[Records supplied — start]
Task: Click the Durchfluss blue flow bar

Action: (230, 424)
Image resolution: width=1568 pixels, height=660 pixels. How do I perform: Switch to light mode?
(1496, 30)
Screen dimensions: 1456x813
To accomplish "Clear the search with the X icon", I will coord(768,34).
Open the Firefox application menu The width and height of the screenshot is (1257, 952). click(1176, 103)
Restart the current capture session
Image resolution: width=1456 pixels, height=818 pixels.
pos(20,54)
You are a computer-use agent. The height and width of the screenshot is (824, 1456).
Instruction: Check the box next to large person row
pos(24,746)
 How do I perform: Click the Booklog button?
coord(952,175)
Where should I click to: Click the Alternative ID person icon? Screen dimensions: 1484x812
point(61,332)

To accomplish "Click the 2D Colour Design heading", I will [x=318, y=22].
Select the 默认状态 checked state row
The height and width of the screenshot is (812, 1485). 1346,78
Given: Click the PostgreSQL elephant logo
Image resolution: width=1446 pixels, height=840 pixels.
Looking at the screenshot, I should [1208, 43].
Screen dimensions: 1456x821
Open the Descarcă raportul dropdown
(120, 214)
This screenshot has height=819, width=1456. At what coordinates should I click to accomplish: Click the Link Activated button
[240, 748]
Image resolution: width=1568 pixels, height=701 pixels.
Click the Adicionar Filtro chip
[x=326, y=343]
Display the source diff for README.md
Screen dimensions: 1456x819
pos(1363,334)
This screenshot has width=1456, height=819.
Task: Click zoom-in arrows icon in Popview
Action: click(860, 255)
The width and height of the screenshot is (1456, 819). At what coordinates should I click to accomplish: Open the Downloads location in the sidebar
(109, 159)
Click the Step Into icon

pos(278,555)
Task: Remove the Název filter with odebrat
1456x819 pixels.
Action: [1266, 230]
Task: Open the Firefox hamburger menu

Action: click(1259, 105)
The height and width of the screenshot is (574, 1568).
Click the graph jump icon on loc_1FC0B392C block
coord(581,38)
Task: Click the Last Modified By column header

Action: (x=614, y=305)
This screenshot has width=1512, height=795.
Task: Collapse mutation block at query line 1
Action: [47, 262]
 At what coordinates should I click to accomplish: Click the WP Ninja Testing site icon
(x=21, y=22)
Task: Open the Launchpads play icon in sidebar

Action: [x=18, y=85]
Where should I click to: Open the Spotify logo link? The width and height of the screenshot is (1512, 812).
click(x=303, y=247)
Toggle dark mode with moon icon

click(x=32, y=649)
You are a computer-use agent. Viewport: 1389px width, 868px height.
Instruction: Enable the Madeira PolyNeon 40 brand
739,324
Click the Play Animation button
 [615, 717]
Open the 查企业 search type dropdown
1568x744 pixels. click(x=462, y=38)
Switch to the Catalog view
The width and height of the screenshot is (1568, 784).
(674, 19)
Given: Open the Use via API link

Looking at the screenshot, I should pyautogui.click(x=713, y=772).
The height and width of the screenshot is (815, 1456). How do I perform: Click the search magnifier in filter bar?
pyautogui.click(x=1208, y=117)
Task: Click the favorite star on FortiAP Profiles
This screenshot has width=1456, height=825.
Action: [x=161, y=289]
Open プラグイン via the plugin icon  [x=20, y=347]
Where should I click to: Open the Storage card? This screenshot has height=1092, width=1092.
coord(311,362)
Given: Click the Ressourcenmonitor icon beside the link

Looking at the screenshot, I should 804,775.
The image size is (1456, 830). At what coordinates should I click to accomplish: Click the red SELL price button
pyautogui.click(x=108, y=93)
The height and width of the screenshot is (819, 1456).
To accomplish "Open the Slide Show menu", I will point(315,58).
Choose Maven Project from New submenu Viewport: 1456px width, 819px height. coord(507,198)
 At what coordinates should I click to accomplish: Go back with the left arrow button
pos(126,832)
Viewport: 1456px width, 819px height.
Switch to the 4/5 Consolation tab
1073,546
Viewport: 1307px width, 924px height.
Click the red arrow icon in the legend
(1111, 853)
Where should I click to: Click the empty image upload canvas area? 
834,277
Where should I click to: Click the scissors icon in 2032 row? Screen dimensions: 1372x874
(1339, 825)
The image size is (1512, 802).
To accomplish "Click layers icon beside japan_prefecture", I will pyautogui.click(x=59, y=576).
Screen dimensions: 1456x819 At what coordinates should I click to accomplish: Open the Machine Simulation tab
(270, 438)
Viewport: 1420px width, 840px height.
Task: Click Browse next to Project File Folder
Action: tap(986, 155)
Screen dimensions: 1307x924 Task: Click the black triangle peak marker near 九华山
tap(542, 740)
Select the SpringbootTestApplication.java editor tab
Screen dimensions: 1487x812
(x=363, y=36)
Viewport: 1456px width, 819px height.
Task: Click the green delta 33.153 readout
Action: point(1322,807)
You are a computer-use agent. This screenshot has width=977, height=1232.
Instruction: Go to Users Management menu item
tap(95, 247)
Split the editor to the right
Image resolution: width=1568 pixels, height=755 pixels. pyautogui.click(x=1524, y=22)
[Records supplied — finish]
→ **Task description**:
Write out an exact copy of every record shown above.

→ **Exercise result**:
Task: Click the Durchfluss blue flow bar

Action: (230, 424)
Image resolution: width=1568 pixels, height=660 pixels. How do I perform: Switch to light mode?
(1496, 30)
Screen dimensions: 1456x813
To accomplish "Clear the search with the X icon", I will coord(768,34).
Open the Firefox application menu The width and height of the screenshot is (1257, 952). click(1176, 103)
Restart the current capture session
Image resolution: width=1456 pixels, height=818 pixels.
pos(20,54)
You are a computer-use agent. The height and width of the screenshot is (824, 1456).
Instruction: Check the box next to large person row
pos(24,746)
 How do I perform: Click the Booklog button?
coord(952,175)
Where should I click to: Click the Alternative ID person icon? Screen dimensions: 1484x812
point(61,332)

To accomplish "Click the 2D Colour Design heading", I will [x=318, y=22].
Select the 默认状态 checked state row
The height and width of the screenshot is (812, 1485). 1346,78
Given: Click the PostgreSQL elephant logo
Image resolution: width=1446 pixels, height=840 pixels.
Looking at the screenshot, I should [1208, 43].
Screen dimensions: 1456x821
Open the Descarcă raportul dropdown
(120, 214)
This screenshot has height=819, width=1456. At what coordinates should I click to accomplish: Click the Link Activated button
[240, 748]
Image resolution: width=1568 pixels, height=701 pixels.
Click the Adicionar Filtro chip
[x=326, y=343]
Display the source diff for README.md
Screen dimensions: 1456x819
pos(1363,334)
This screenshot has width=1456, height=819.
Task: Click zoom-in arrows icon in Popview
Action: click(860, 255)
The width and height of the screenshot is (1456, 819). At what coordinates should I click to accomplish: Open the Downloads location in the sidebar
(109, 159)
Click the Step Into icon

pos(278,555)
Task: Remove the Název filter with odebrat
1456x819 pixels.
Action: [1266, 230]
Task: Open the Firefox hamburger menu

Action: click(1259, 105)
The height and width of the screenshot is (574, 1568).
Click the graph jump icon on loc_1FC0B392C block
coord(581,38)
Task: Click the Last Modified By column header

Action: (x=614, y=305)
This screenshot has width=1512, height=795.
Task: Collapse mutation block at query line 1
Action: [47, 262]
 At what coordinates should I click to accomplish: Click the WP Ninja Testing site icon
(x=21, y=22)
Task: Open the Launchpads play icon in sidebar

Action: [x=18, y=85]
Where should I click to: Open the Spotify logo link? The width and height of the screenshot is (1512, 812).
click(x=303, y=247)
Toggle dark mode with moon icon

click(x=32, y=649)
You are a computer-use agent. Viewport: 1389px width, 868px height.
Instruction: Enable the Madeira PolyNeon 40 brand
739,324
Click the Play Animation button
 [615, 717]
Open the 查企业 search type dropdown
1568x744 pixels. click(x=462, y=38)
Switch to the Catalog view
The width and height of the screenshot is (1568, 784).
(674, 19)
Given: Open the Use via API link

Looking at the screenshot, I should pyautogui.click(x=713, y=772).
The height and width of the screenshot is (815, 1456). How do I perform: Click the search magnifier in filter bar?
pyautogui.click(x=1208, y=117)
Task: Click the favorite star on FortiAP Profiles
This screenshot has width=1456, height=825.
Action: [x=161, y=289]
Open プラグイン via the plugin icon  [x=20, y=347]
Where should I click to: Open the Storage card? This screenshot has height=1092, width=1092.
coord(311,362)
Given: Click the Ressourcenmonitor icon beside the link

Looking at the screenshot, I should 804,775.
The image size is (1456, 830). At what coordinates should I click to accomplish: Click the red SELL price button
pyautogui.click(x=108, y=93)
The height and width of the screenshot is (819, 1456).
To accomplish "Open the Slide Show menu", I will point(315,58).
Choose Maven Project from New submenu Viewport: 1456px width, 819px height. coord(507,198)
 At what coordinates should I click to accomplish: Go back with the left arrow button
pos(126,832)
Viewport: 1456px width, 819px height.
Switch to the 4/5 Consolation tab
1073,546
Viewport: 1307px width, 924px height.
Click the red arrow icon in the legend
(1111, 853)
Where should I click to: Click the empty image upload canvas area? 
834,277
Where should I click to: Click the scissors icon in 2032 row? Screen dimensions: 1372x874
(1339, 825)
The image size is (1512, 802).
To accomplish "Click layers icon beside japan_prefecture", I will pyautogui.click(x=59, y=576).
Screen dimensions: 1456x819 At what coordinates should I click to accomplish: Open the Machine Simulation tab
(270, 438)
Viewport: 1420px width, 840px height.
Task: Click Browse next to Project File Folder
Action: tap(986, 155)
Screen dimensions: 1307x924 Task: Click the black triangle peak marker near 九华山
tap(542, 740)
Select the SpringbootTestApplication.java editor tab
Screen dimensions: 1487x812
(x=363, y=36)
Viewport: 1456px width, 819px height.
Task: Click the green delta 33.153 readout
Action: point(1322,807)
You are a computer-use agent. This screenshot has width=977, height=1232.
Instruction: Go to Users Management menu item
tap(95, 247)
Split the editor to the right
Image resolution: width=1568 pixels, height=755 pixels. pyautogui.click(x=1524, y=22)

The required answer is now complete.